ILANIT 2020

Exploiting Nuclear Reprogramming Techniques to Dissect the Role Trophectoderm Epigenetic Reprogramming Plays during Breast Cancer Initiation, Invasion and Metastasis.

author.DisplayName author.DisplayName
Department of Developmental Biology and Cancer, The Hebrew University of Jerusalem, Israel

The American Cancer Society puts Breast cancer as the most common cancer in American women after skin cancer. Therefore, understanding in a deeper way how breast cancer is affected by epigenetic changes is of great importance. Epigenetic reprogramming is one of the hallmarks of cancer development that was shown to play a role during cancer initiation and, later on, when cells start to migrate and metastasize. Very recently, a global and robust epigenetic analysis revealed that cancer cells exhibit an epigenetic state that is equivalent to the epigenetic state of the trophectoderm (TE), a compartment of the early embryo that responsible for the formation of an extraembryonic tissue such as the placenta.

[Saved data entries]
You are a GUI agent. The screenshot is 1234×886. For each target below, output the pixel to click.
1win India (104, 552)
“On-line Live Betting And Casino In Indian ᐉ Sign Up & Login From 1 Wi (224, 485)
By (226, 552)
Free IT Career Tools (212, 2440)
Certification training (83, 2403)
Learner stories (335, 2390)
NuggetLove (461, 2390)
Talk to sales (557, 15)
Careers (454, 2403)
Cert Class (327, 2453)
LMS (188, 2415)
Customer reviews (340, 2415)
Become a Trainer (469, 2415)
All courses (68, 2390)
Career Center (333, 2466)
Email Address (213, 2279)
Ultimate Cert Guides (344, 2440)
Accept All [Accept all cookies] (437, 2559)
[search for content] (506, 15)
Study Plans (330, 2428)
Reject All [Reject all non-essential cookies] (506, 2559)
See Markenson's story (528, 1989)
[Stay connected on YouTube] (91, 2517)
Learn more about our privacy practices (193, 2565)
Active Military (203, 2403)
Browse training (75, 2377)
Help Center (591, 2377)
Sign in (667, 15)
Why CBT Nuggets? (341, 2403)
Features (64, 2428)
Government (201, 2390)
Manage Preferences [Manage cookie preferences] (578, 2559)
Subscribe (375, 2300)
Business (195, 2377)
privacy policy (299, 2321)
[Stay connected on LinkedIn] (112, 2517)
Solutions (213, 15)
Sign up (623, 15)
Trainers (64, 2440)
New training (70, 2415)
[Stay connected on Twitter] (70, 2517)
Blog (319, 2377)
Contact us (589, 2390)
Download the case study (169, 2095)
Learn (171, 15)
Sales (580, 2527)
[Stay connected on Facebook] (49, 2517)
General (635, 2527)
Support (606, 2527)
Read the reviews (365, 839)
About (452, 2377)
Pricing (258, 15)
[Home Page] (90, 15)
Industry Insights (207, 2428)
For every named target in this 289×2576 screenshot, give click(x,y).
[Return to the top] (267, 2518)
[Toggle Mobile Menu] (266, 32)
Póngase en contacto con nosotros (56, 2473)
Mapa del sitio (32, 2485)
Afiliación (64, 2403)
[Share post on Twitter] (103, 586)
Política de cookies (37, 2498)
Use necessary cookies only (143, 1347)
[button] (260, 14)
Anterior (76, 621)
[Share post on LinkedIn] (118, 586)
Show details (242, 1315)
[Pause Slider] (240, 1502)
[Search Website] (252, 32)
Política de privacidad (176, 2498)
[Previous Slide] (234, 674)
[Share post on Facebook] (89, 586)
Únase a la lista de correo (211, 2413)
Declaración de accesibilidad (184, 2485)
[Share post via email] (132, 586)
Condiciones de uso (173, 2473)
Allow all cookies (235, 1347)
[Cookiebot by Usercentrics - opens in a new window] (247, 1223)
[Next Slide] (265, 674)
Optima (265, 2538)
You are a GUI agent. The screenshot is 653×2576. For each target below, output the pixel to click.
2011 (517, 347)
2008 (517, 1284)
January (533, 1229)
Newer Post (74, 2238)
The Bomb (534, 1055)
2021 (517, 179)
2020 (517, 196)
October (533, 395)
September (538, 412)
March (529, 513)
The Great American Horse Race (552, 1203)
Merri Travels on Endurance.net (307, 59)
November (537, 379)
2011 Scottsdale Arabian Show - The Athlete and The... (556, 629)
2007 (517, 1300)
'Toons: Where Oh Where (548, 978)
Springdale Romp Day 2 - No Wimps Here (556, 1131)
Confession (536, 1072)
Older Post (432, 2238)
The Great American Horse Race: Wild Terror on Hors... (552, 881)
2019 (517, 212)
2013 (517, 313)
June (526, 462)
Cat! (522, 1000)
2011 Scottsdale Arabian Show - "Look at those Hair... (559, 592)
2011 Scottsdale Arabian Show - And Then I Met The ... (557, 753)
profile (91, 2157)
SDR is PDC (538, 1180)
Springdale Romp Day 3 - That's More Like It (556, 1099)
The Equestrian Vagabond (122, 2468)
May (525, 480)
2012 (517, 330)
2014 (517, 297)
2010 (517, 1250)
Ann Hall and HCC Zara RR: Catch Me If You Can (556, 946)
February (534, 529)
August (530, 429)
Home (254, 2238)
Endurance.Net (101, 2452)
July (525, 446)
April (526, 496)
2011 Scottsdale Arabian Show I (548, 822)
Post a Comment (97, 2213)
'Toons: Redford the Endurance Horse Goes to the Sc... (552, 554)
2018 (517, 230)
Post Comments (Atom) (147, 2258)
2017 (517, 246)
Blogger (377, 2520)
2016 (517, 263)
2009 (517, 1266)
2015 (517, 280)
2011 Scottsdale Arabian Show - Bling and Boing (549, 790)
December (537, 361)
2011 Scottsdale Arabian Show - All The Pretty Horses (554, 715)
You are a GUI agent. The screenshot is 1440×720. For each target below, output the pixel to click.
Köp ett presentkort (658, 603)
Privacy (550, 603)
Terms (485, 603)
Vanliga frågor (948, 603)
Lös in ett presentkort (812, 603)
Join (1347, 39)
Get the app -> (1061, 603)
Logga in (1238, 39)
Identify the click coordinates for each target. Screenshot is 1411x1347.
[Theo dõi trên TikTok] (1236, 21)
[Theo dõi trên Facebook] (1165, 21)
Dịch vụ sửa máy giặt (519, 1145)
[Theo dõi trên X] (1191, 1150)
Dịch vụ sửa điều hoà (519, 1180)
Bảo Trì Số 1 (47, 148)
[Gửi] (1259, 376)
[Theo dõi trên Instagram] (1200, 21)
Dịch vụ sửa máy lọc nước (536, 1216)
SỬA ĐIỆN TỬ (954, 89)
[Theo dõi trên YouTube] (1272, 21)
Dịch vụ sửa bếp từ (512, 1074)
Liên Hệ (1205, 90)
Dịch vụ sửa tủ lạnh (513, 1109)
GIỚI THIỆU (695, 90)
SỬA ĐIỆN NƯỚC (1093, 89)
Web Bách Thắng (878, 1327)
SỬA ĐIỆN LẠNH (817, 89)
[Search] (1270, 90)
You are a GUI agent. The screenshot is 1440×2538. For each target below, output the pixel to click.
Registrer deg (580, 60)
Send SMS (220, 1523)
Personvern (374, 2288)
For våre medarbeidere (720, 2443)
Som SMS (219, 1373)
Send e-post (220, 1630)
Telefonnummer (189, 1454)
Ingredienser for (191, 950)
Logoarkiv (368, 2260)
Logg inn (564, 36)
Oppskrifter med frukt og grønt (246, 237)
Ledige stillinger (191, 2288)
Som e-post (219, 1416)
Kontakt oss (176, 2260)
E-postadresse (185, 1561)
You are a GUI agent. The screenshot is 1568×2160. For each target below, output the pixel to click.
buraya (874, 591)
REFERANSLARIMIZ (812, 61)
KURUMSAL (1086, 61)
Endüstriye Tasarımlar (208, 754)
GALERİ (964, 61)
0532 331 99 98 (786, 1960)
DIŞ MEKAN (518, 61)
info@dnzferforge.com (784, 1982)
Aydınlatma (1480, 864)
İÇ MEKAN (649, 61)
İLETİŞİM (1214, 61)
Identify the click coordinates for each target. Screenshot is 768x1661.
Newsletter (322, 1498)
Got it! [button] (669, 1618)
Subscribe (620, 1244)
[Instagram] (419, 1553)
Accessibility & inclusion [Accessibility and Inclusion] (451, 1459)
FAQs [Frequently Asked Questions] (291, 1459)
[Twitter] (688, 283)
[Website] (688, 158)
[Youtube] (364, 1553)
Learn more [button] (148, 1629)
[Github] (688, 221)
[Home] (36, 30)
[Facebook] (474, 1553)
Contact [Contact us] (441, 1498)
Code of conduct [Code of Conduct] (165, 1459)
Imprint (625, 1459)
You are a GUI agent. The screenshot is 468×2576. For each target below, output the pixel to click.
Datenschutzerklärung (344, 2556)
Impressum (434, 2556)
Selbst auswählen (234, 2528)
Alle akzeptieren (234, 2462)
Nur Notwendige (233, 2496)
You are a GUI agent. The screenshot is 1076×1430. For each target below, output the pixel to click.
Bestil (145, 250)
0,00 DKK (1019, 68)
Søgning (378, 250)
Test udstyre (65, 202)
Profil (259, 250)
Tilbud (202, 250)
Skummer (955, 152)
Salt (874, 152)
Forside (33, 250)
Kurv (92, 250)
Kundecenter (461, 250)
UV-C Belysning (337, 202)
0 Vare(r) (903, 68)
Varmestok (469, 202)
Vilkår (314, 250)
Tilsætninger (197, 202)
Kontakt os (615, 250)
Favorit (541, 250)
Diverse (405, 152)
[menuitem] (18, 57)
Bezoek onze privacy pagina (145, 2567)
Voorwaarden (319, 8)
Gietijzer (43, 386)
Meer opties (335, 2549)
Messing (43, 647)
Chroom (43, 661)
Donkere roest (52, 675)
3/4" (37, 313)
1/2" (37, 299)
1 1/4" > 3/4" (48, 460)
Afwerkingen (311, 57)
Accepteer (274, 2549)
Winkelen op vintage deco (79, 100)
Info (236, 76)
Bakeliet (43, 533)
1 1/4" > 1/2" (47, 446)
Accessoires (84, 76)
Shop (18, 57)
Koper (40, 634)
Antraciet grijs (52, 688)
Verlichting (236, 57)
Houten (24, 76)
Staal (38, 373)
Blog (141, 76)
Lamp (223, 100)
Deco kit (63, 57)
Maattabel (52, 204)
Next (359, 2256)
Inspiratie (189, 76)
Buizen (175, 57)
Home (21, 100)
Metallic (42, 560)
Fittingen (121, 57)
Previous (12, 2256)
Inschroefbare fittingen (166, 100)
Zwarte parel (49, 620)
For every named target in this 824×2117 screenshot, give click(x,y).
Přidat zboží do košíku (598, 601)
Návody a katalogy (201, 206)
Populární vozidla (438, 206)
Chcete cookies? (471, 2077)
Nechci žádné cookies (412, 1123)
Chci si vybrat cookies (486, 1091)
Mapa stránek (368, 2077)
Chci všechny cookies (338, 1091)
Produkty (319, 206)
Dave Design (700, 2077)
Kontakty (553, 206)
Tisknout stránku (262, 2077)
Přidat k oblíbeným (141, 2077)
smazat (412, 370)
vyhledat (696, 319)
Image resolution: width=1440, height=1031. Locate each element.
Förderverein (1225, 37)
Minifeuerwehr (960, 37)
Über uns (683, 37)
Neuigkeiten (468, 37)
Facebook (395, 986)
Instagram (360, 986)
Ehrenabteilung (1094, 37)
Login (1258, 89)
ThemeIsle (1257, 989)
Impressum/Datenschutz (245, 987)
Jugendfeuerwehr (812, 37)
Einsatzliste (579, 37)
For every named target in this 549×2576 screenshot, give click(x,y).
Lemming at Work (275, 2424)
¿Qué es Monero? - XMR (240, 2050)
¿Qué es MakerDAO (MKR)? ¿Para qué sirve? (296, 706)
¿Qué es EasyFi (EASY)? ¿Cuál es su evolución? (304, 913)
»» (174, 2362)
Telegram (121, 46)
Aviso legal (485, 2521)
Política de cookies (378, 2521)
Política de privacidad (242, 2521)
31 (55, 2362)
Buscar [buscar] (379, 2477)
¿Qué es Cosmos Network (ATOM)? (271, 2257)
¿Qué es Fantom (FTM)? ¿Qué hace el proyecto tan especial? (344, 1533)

What you will do:
**A)** List the three breast cancer processes named in the title of the breast cancer abstract.
**B)** Continue the breast cancer abstract from the end of its final sentence.

Answers by task:
**A)** Initiation, invasion, metastasis

**B)**
Here we aim to understand how a TE-like epigenetic state is achieved in normal and cancer cells and whether and when it is beneficial for cancer initiation, invasion and metastasis. We focus on breast cancer cells because they overexpress key TE transcription factors such as GATA3, EOMES and TFAP2C (GET). Importantly, this combination of factors was shown to induce a TE-like epigenetic state in somatic cells. We temporarily induce a TE-like epigenetic state by ectopic expressing the GET factors in human breast normal and cancer lines and in animal models to dissect how TE-like epigenetic state promotes cancer initiation and progression. This study will shed light on how a TE-like epigenetic reprogramming promotes breast cancer development and may suggest new therapeutic targets that mediate this effect.